[Saved data entries]
:::

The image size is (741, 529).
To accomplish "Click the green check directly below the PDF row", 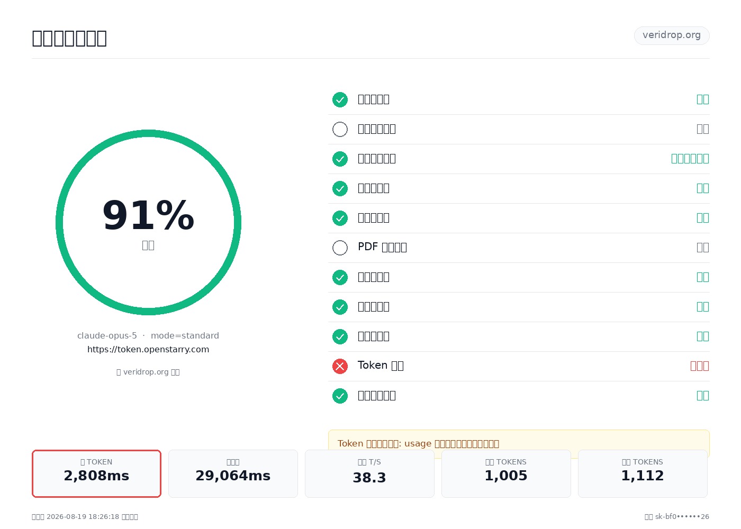I will click(x=340, y=277).
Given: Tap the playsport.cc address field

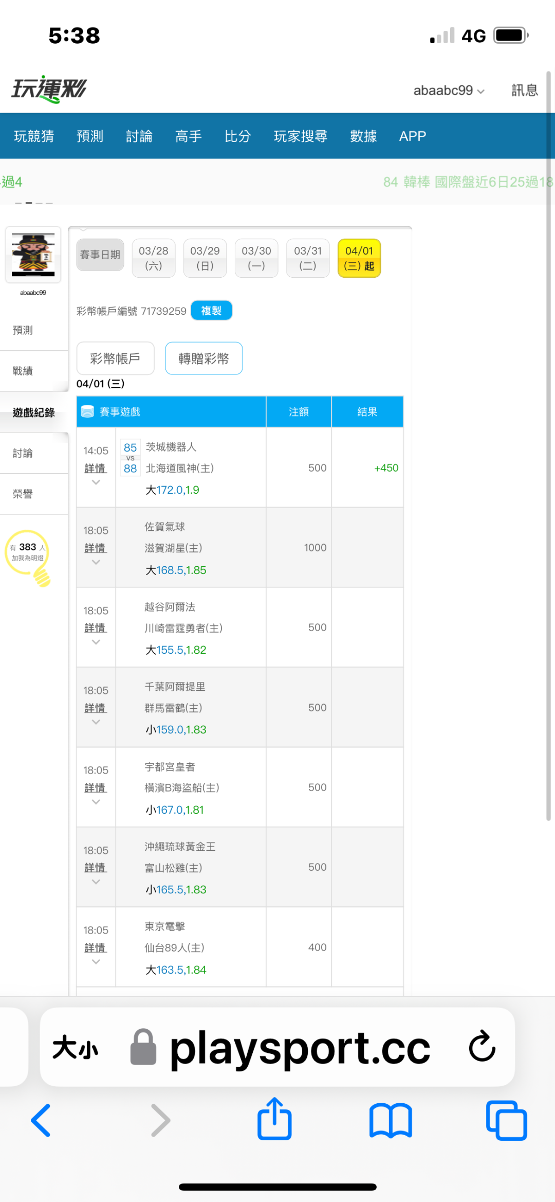Looking at the screenshot, I should 300,1047.
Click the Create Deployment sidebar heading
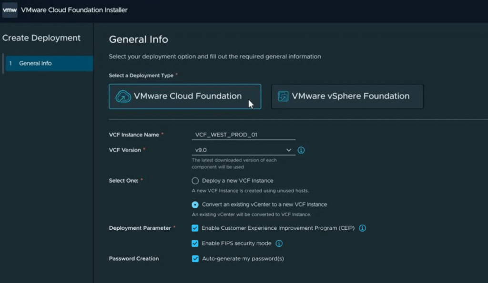488x283 pixels. pos(41,38)
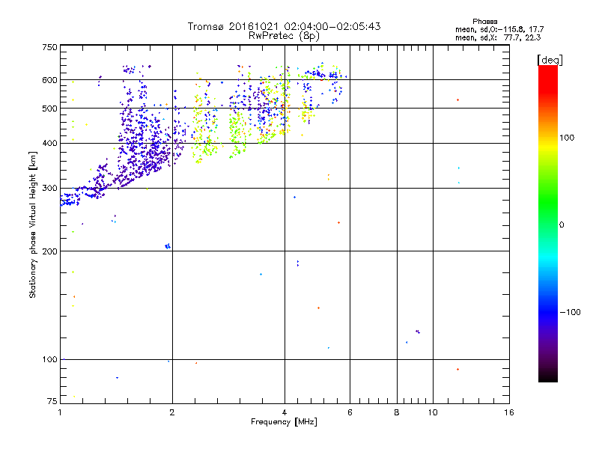Pick the black bottom of the colorbar

547,378
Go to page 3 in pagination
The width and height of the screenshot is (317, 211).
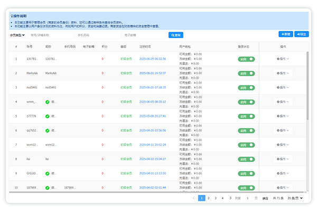[216, 198]
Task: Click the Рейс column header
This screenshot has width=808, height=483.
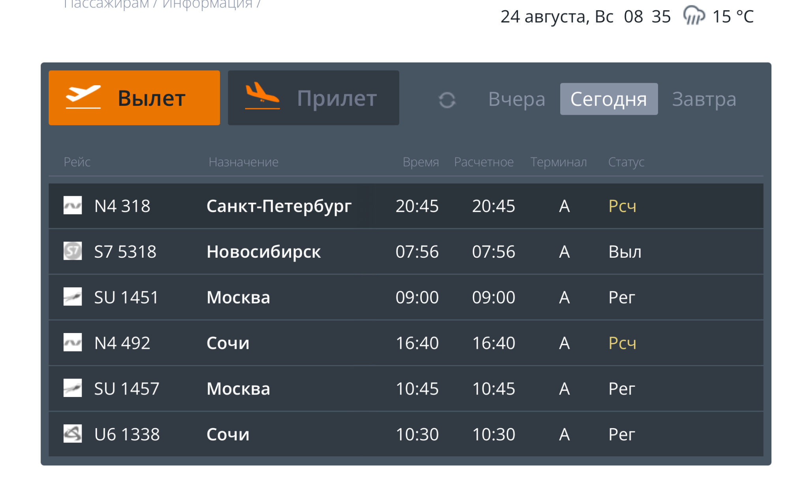Action: (x=77, y=162)
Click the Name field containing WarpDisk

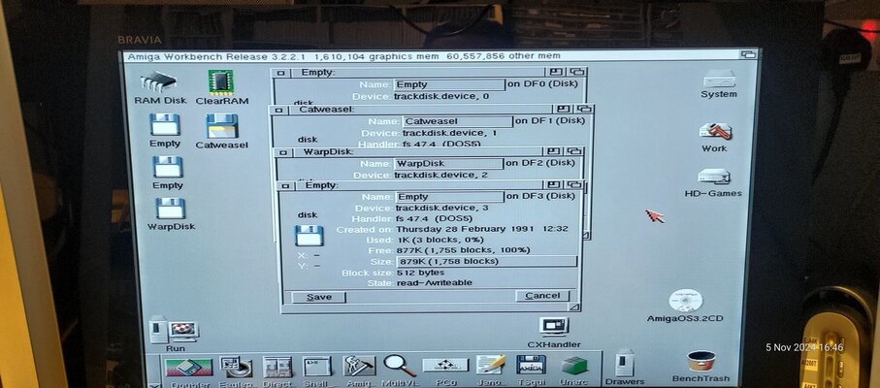click(x=448, y=163)
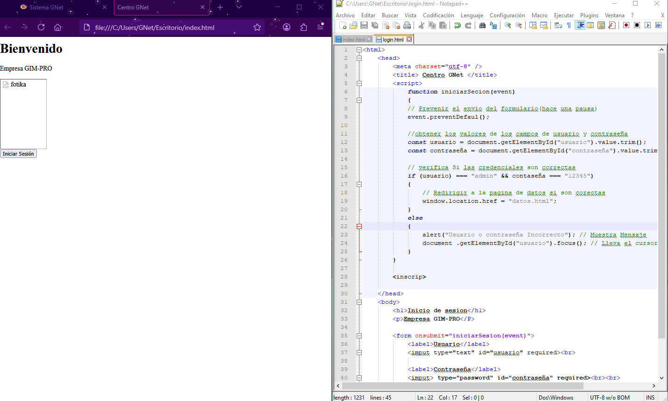668x401 pixels.
Task: Undo the last edit with the green arrow
Action: [457, 25]
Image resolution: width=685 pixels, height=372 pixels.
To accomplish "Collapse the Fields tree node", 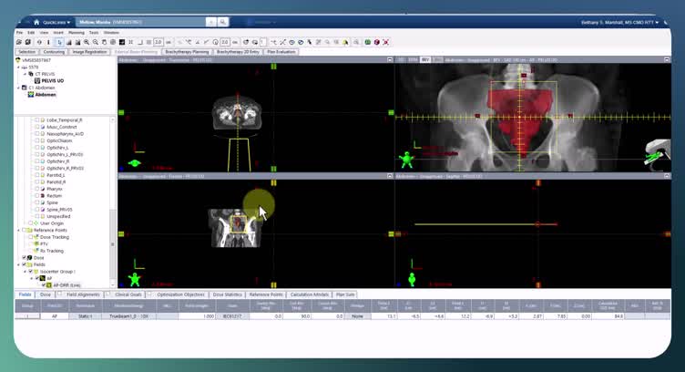I will pyautogui.click(x=19, y=265).
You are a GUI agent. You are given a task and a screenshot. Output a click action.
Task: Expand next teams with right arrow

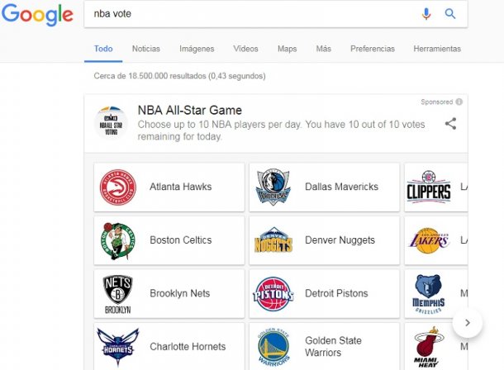(x=467, y=323)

:::

INSTRUCTIONS TO FOLLOW | In the records above, find the line with "This screenshot has width=808, height=483.". Print exactly from there through the line with "Image resolution: width=685", minus the pictures.

EXERCISE RESULT |
This screenshot has width=808, height=483.
Action: (x=77, y=162)
Click the Name field containing WarpDisk

click(x=448, y=163)
668x401 pixels.
Task: Undo the last edit with the green arrow
Action: [457, 25]
Image resolution: width=685 pixels, height=372 pixels.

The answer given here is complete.